● **Supplied passage**

It is hard to rule out the sympathy-for-the-devil theory when reading some of the international press reports from the period. London’s Observer, for instance, on March 20 1932 inferred that criticism of Hitler's race hatred inflated the threat: "It must not be forgotten that the major part of the German Republican Press is in Jewish hands."

Even foreign leaders remained willfully ignorant. Historian Steven Kreis at the Lectures on Twentieth Century Europe website goes so far as to find them complicit, de facto Nazi collaborators: “Although most western statesmen had sufficient warning that Hitler was a threat to a general European peace, they failed to rally their people and take a stand until it was too late. In this respect, you could argue that the responsibility for World War Two ought to remain on the shoulders of Britain, France and the United States.”

● **Description of the task**
In the passage on prewar attitudes toward Hitler, list every country that the Kreis quotation says bears responsibility for World War Two. The records that follow have no connection to the passage above.

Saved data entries
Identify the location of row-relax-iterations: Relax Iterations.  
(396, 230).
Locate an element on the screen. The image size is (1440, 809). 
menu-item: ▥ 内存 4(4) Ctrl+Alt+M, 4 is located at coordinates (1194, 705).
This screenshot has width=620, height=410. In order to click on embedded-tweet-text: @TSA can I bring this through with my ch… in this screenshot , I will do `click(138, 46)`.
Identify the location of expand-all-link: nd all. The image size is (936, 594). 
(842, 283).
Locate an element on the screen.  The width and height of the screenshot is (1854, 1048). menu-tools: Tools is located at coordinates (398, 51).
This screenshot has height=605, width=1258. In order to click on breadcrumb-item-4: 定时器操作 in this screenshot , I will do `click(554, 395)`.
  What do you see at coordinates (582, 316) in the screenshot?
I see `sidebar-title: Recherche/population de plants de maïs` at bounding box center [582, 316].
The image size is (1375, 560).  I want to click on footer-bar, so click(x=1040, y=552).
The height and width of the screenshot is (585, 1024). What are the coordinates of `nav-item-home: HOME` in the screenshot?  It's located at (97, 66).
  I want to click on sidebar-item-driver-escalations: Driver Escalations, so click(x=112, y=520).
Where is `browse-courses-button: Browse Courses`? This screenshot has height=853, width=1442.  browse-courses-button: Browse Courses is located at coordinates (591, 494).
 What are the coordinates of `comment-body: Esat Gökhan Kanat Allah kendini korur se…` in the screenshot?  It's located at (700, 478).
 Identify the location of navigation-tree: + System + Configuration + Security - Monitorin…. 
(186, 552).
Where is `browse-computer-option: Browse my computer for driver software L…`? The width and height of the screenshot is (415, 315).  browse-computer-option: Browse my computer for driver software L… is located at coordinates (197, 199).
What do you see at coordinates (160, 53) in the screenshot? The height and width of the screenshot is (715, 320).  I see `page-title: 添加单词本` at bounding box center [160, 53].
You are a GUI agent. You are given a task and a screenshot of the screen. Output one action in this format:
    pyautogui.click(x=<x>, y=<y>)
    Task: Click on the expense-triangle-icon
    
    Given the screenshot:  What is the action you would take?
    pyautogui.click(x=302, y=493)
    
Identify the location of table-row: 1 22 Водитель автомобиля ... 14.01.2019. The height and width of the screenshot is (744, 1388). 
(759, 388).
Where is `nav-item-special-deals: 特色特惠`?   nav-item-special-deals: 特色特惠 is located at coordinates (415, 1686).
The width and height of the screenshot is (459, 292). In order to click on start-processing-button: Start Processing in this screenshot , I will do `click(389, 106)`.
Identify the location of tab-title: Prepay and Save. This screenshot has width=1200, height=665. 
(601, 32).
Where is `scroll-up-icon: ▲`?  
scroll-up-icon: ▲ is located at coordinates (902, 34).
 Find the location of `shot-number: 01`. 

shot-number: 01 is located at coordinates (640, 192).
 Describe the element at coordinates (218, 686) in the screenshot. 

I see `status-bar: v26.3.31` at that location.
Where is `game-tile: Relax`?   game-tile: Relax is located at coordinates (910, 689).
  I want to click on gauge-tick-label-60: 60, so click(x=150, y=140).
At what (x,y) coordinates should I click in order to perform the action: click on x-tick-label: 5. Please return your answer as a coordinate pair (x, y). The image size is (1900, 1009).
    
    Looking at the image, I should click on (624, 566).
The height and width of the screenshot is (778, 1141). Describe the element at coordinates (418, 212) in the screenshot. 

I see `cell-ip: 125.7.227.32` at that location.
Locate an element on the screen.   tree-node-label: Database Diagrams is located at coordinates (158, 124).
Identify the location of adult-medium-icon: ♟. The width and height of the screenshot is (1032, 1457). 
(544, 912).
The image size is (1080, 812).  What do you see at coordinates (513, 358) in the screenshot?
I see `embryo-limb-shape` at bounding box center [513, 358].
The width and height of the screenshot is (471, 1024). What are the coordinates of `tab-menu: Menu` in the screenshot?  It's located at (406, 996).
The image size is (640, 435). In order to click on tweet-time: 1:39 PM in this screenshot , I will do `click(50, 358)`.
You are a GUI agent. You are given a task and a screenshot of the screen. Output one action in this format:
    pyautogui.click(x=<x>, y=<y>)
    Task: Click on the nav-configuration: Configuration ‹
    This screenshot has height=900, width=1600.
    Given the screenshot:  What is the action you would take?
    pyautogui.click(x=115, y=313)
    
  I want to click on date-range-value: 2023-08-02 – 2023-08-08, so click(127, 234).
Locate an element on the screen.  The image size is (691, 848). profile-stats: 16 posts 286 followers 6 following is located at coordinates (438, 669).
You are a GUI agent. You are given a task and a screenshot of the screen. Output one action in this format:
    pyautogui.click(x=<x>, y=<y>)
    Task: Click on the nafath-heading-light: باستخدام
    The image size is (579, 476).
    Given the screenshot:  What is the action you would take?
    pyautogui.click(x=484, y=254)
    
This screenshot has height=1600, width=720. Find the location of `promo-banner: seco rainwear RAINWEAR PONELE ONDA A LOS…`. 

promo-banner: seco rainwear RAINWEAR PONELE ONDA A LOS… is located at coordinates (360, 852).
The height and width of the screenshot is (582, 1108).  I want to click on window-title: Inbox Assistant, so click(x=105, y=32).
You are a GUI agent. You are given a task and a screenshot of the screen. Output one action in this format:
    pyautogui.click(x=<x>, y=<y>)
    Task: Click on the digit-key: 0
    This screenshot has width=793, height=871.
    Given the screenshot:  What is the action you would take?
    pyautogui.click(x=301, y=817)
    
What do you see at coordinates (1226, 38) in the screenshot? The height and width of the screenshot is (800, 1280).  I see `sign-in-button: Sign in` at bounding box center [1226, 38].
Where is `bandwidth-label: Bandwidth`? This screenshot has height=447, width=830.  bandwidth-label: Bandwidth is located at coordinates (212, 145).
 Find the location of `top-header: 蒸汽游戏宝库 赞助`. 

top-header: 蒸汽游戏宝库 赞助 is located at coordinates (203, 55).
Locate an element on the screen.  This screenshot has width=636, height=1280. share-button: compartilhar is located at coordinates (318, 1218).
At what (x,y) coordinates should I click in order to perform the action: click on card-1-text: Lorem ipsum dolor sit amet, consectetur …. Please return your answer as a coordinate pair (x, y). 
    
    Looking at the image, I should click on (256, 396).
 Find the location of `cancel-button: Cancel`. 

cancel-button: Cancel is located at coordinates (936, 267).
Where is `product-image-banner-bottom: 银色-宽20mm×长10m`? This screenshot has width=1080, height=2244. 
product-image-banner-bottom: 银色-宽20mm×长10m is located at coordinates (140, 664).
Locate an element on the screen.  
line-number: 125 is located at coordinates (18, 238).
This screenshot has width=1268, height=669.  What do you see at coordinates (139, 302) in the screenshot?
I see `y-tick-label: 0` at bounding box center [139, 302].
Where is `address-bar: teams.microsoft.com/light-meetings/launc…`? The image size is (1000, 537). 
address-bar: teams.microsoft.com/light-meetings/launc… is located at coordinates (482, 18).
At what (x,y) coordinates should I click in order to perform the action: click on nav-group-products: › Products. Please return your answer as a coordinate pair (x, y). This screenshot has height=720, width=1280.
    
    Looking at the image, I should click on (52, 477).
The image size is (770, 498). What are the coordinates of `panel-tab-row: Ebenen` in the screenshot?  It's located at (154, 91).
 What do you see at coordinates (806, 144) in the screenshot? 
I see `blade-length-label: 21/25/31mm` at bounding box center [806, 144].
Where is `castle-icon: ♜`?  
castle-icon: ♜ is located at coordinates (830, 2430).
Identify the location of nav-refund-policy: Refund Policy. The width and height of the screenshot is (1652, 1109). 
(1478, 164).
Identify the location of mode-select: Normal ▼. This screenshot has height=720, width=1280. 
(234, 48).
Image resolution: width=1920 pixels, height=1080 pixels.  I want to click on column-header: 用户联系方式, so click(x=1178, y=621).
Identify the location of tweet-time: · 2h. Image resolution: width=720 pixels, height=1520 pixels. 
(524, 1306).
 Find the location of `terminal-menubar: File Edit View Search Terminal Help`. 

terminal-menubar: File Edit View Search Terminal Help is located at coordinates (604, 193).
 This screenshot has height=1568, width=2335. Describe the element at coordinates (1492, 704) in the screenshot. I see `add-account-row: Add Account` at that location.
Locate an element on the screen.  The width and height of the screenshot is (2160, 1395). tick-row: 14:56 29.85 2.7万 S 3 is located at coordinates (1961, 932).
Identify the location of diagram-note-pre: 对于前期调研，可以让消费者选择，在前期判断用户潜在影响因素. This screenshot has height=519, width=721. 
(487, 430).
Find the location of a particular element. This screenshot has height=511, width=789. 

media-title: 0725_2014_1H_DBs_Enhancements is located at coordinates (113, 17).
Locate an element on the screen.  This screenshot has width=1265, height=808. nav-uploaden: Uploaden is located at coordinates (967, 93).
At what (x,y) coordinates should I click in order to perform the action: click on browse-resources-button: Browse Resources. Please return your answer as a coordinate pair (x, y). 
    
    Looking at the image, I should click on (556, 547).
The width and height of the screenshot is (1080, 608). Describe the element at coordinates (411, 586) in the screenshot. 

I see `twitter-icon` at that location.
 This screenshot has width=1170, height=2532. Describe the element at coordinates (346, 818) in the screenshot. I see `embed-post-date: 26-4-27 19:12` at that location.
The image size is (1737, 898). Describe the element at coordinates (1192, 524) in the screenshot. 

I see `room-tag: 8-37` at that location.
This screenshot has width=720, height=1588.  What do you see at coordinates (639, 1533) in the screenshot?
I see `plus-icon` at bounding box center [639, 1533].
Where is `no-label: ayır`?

● **Result**
Britain, France, the United States